The goal of Daai Technology Co, founded by five Taiwanese entrepreneurs, was to broaden the range of goods made from recycled materials such as coffee grounds and plastic bottles. Items now include jackets, T-shirts, scarves and children’s clothing. All proceeds, minus the cost of overhead, are donated to Taiwan’s -Buddhist Compassion Relief Tzu Chi Foundation.
Huang Yan-lu (黃延祿), a staff member in the company’s business department, said that by wearing a recycled shirt, which is made from six recycled plastic bottles, carbon emissions would be reduced by 145g, and oil and water usage would be reduced by 3mL and 510mL respectively.
Huang said that by recycling a 600mL plastic bottle, carbon [emissions] decrease by 24.2g, while 0.5mL of oil and 85mL of water are saved.
“To make sure related products achieve the goal of reducing carbon emissions, we submit all products for TUV Rhineland and Control Union carbon-footprint certification,” Huang said.
“Recycled plastic bottles are made into clothing, and you get to know how much carbon [emissions] you’re saving. It’s just great,” voluntary workers at the Buddhist Compassionate Relief Tzu Chi Foundation said, adding that their hearts were filled with the spirit of participation and a sense of accomplishment.

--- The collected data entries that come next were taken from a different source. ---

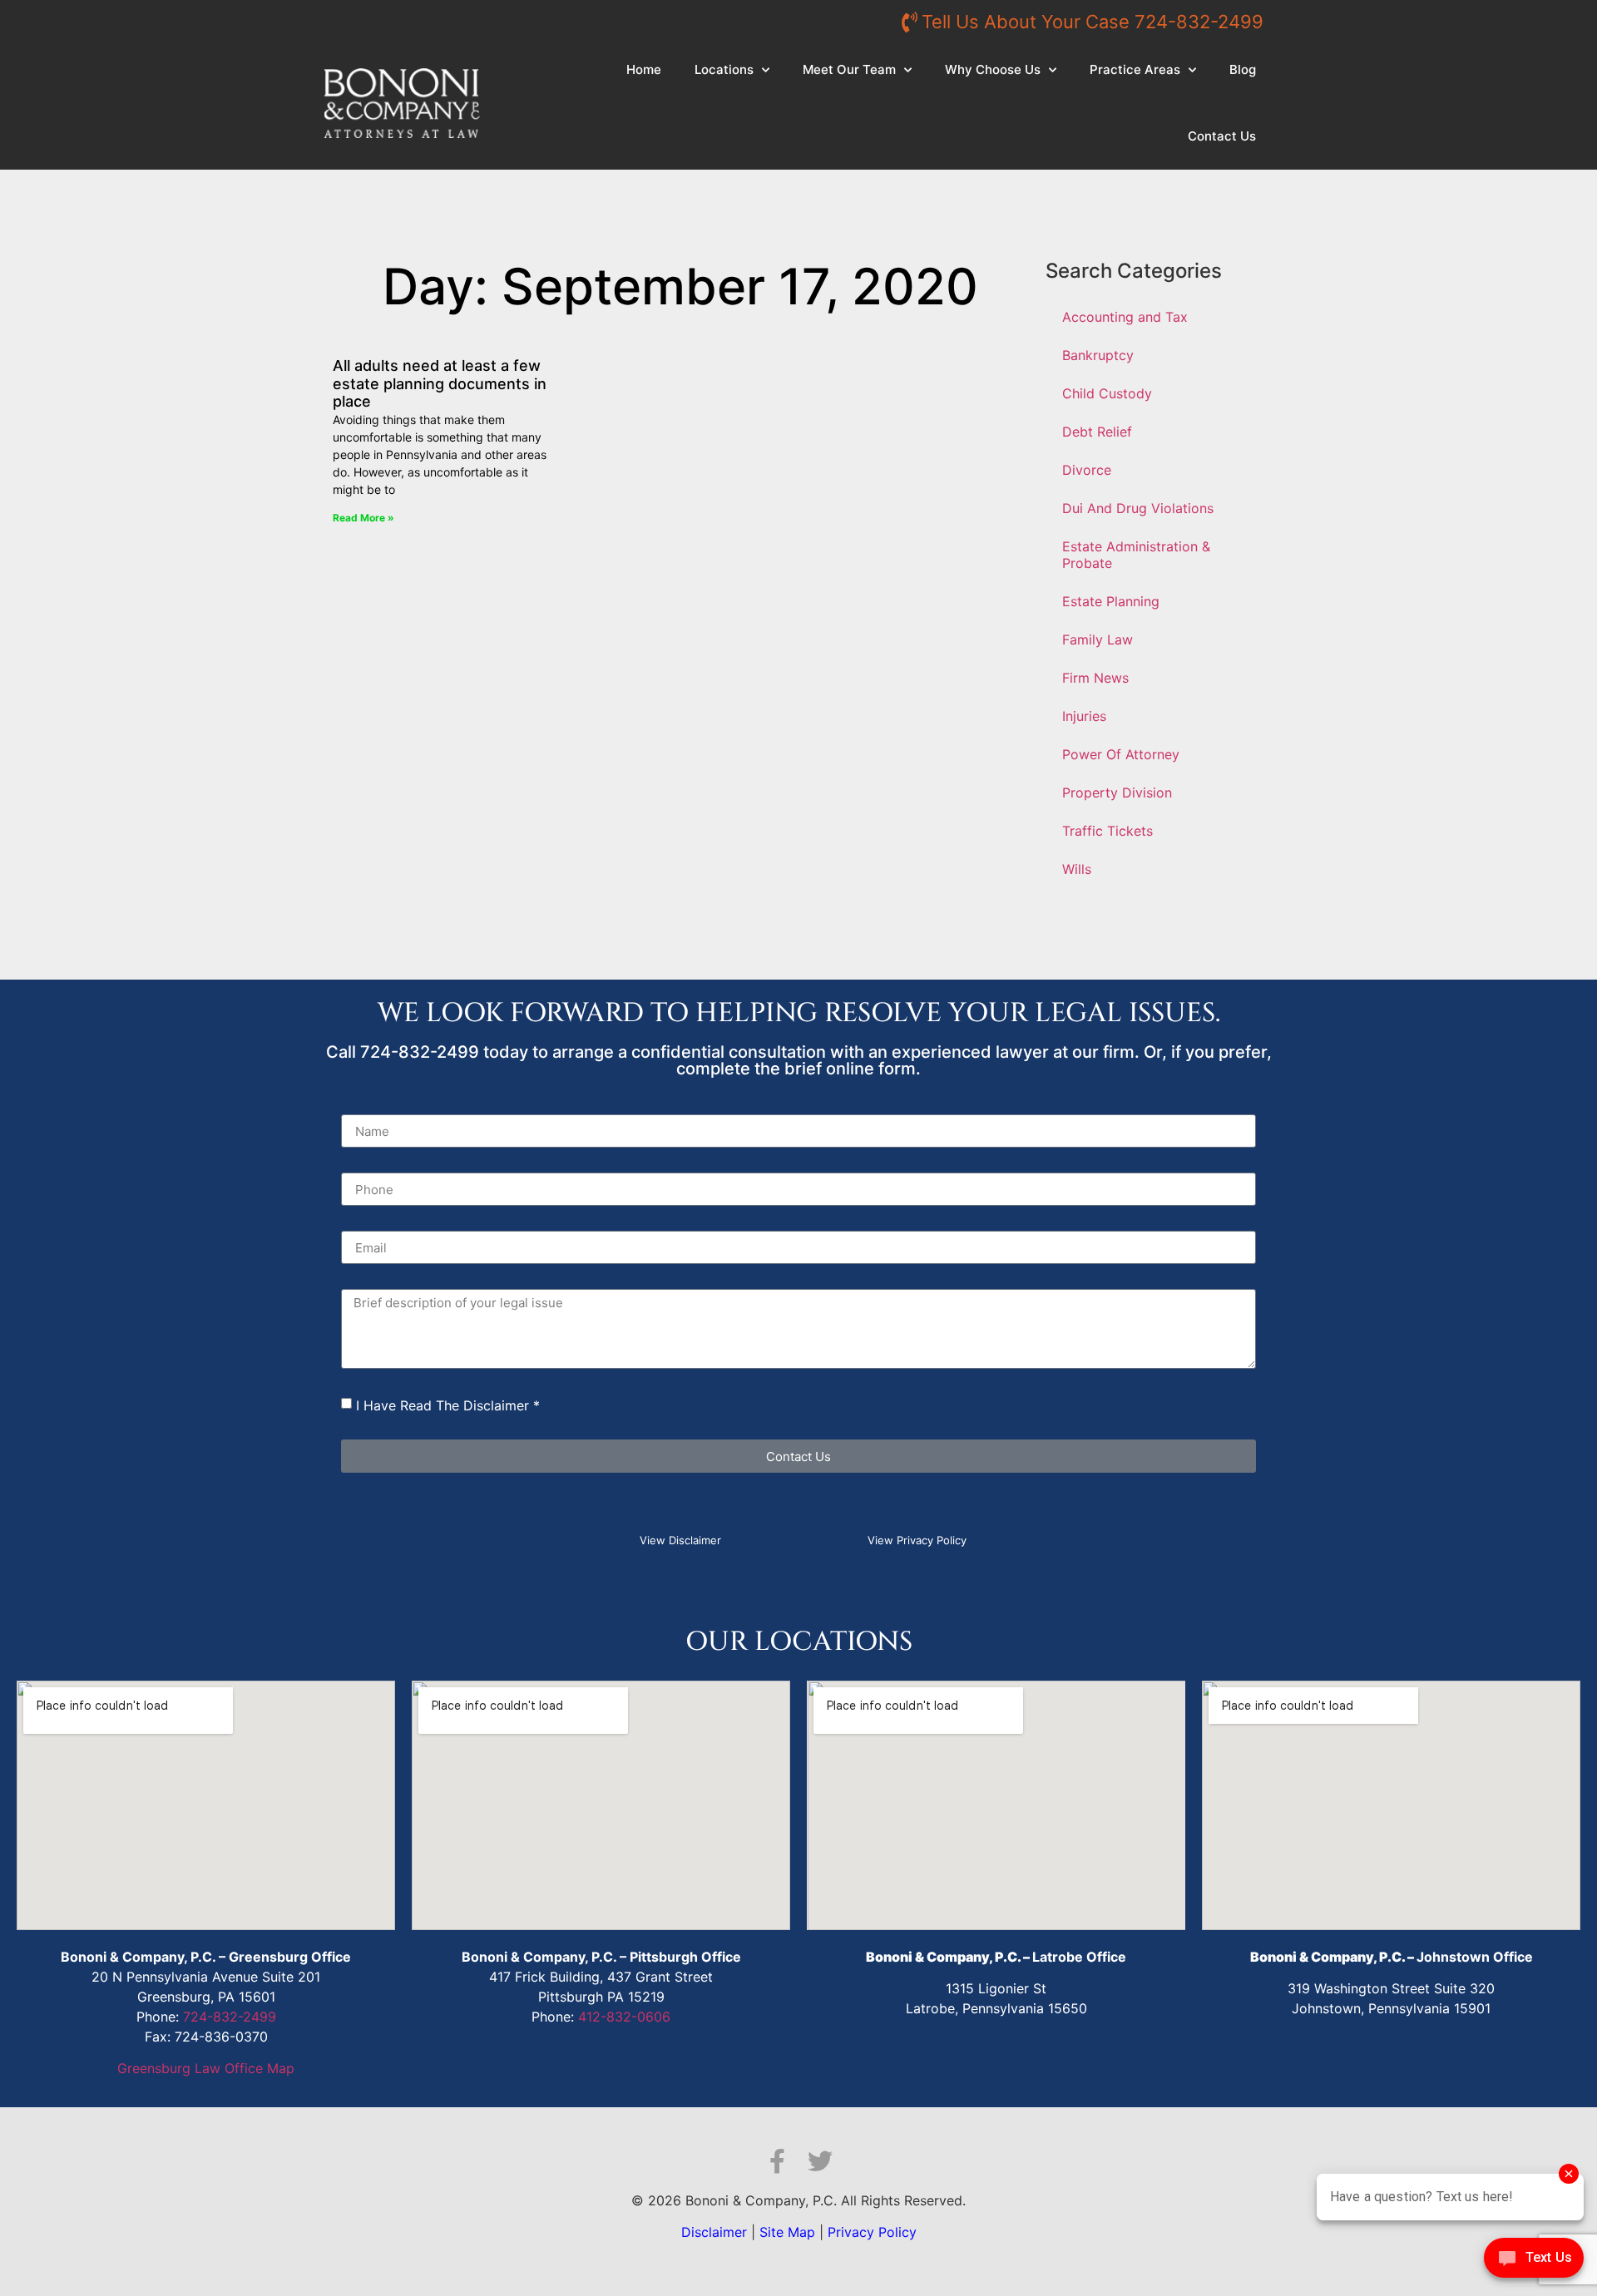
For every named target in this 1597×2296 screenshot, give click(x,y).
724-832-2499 (229, 2016)
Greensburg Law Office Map (205, 2068)
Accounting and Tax (1125, 317)
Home (643, 69)
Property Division (1117, 792)
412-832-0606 (624, 2016)
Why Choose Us (993, 69)
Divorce (1086, 470)
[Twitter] (820, 2161)
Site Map (787, 2232)
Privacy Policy (872, 2232)
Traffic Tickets (1107, 830)
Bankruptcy (1098, 355)
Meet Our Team (849, 69)
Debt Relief (1097, 431)
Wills (1076, 869)
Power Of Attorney (1120, 754)
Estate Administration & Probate (1136, 554)
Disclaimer (714, 2232)
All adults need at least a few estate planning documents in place (439, 383)
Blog (1242, 69)
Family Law (1097, 639)
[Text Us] (1534, 2262)
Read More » (363, 517)
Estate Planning (1110, 601)
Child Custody (1107, 393)
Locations (724, 69)
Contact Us (1222, 136)
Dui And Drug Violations (1138, 508)
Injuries (1084, 716)
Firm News (1095, 677)
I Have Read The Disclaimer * (448, 1405)
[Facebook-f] (776, 2161)
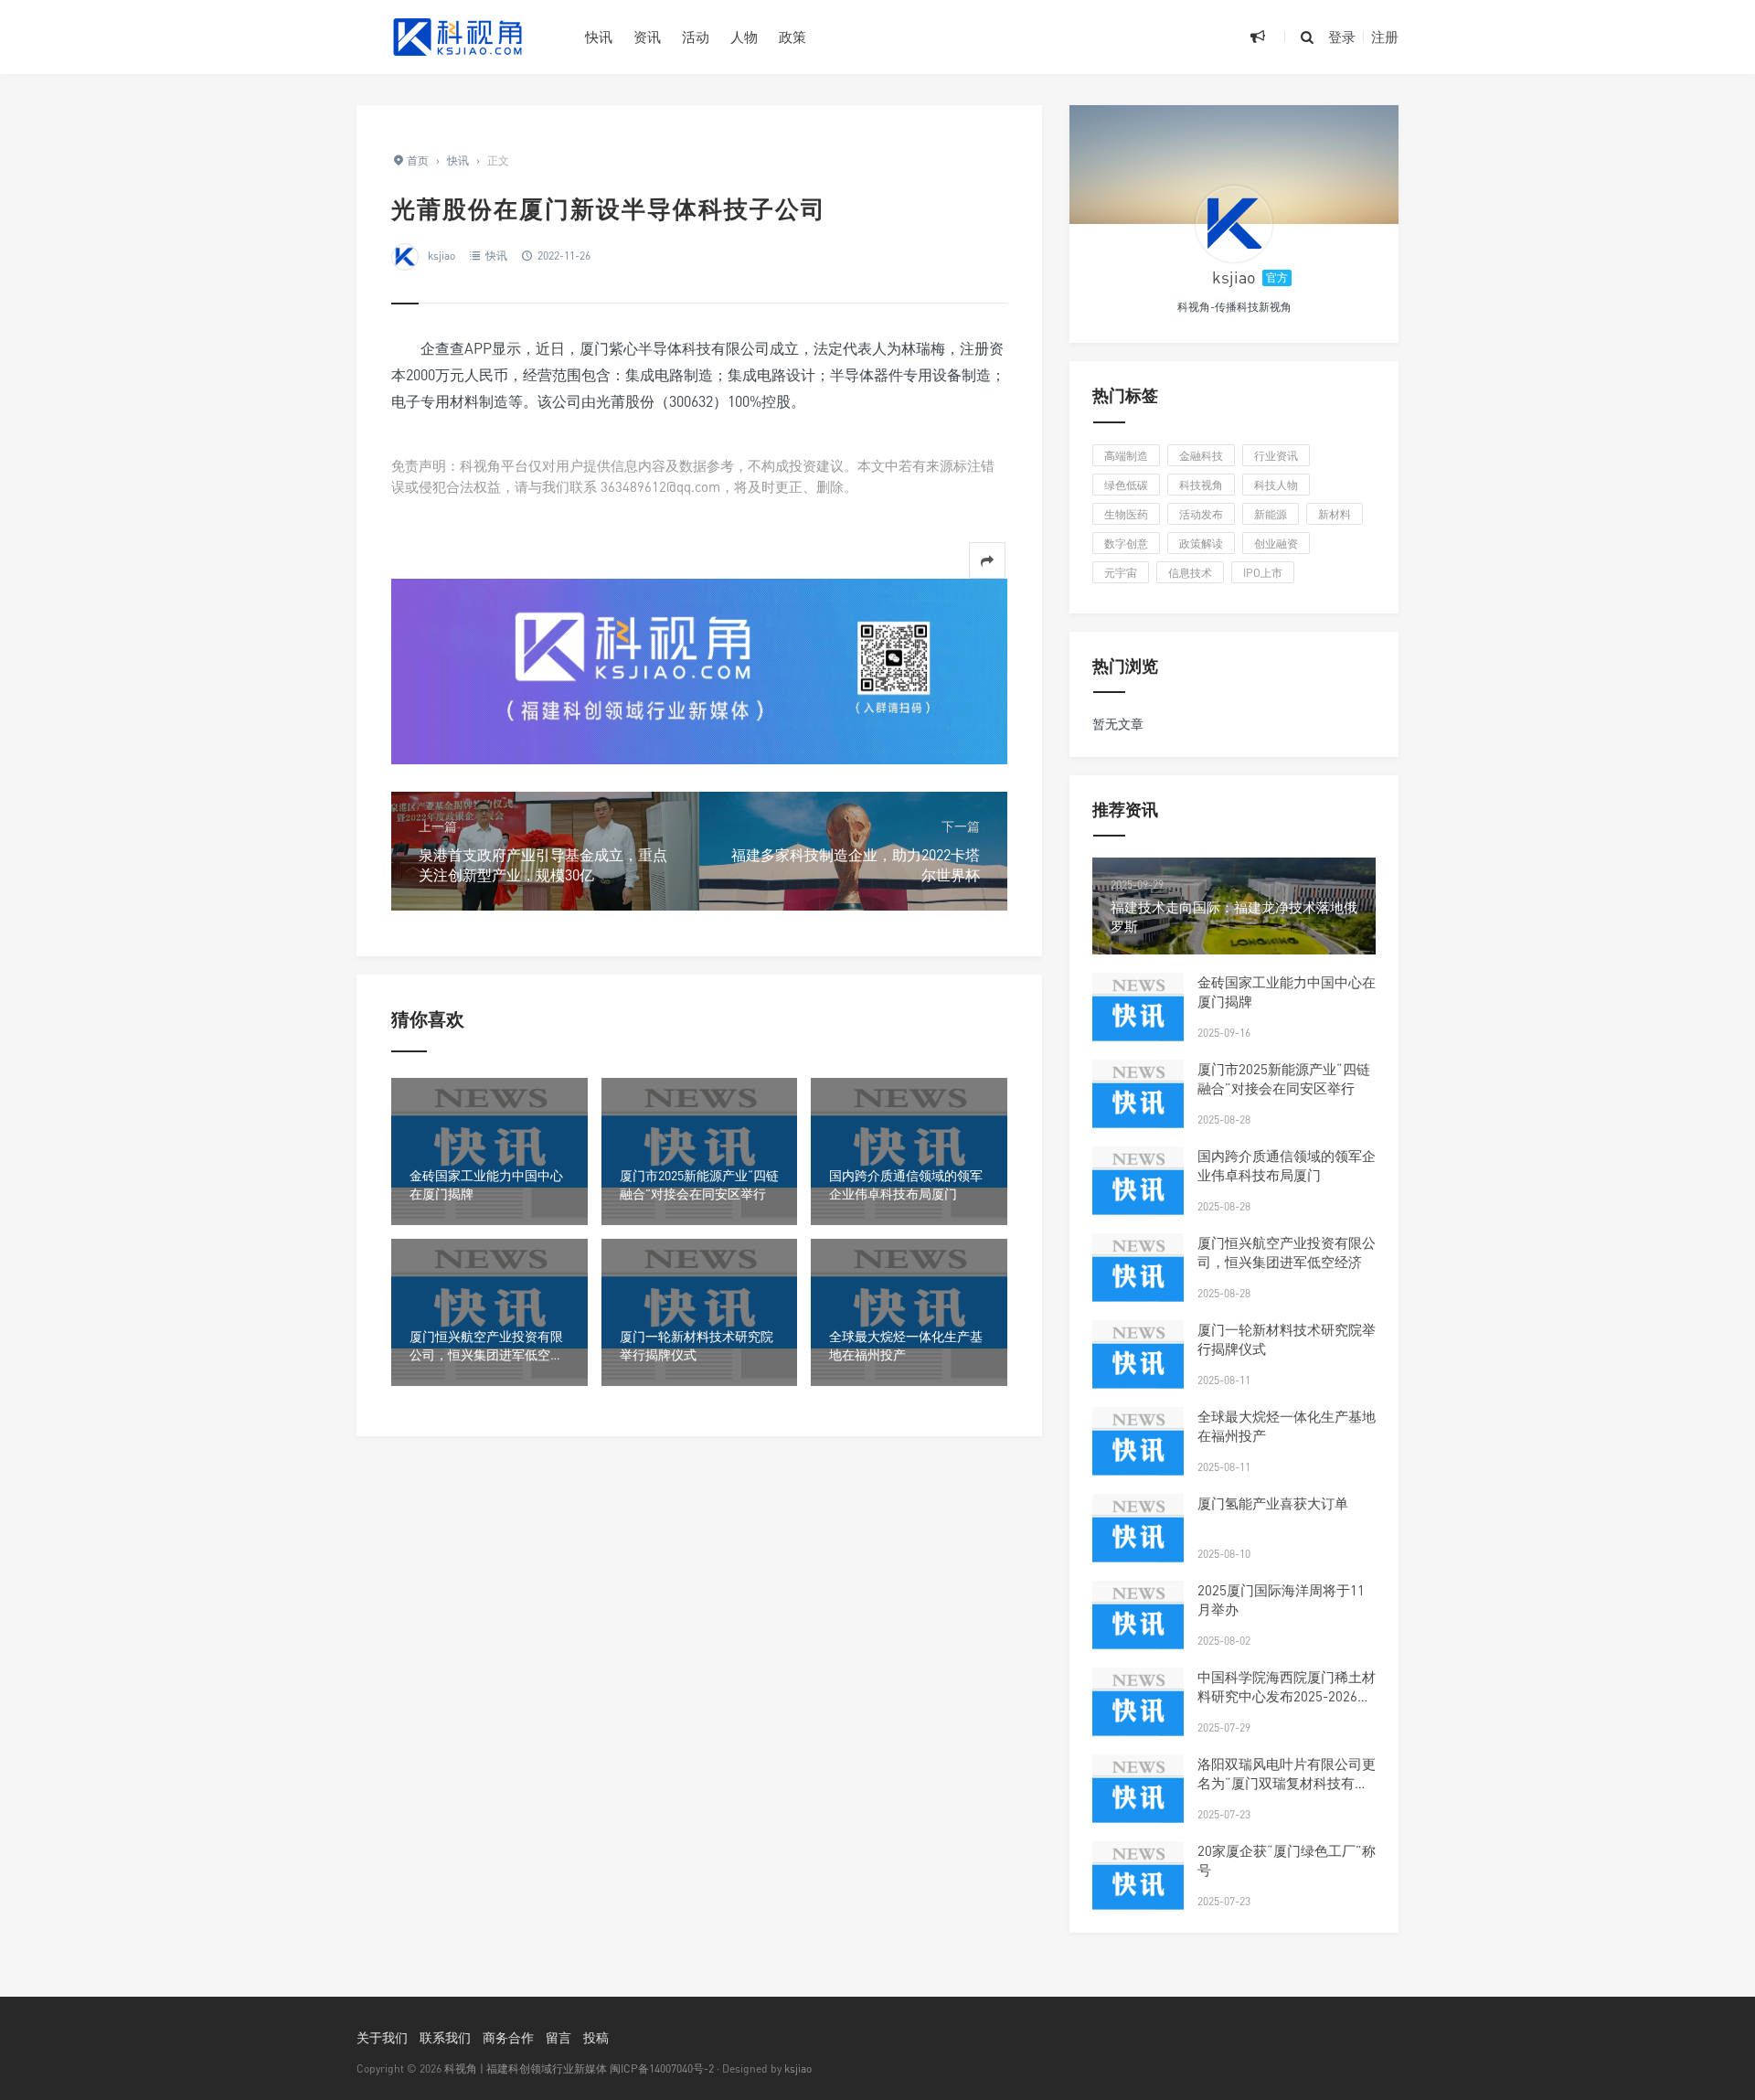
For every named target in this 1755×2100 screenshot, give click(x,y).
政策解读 (1201, 543)
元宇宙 (1120, 573)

Lee Ding-ming (李鼎銘), executive director of Daai Technology Co and creator of the production resume said Taiwan might be the only place in the world to make production resumes for recycled clothing and this is the result of the complete processing procedures that Buddhist Compassion Relief Tzu Chi Foundation has implemented for recycling.
“The technology isn’t the hard part, it’s the thought behind it that counts,” Lee said.
The production resume concept, Lee said, was to let consumers know the source of the product and how it was produced so they could fully appreciate the added value of their purchase.
Lee said that mass production of recycled clothing isn’t available yet because of the costs of recycling, impurity diffusion, and -research and production.
“We’re selling the concept, not the item,” Lee said.
With reduced crude development and non-chemical production methods, they cut down energy consumption by two-thirds, and carbon emissions by one-third.
“This really can be said a pride of Taiwan,” Lee said.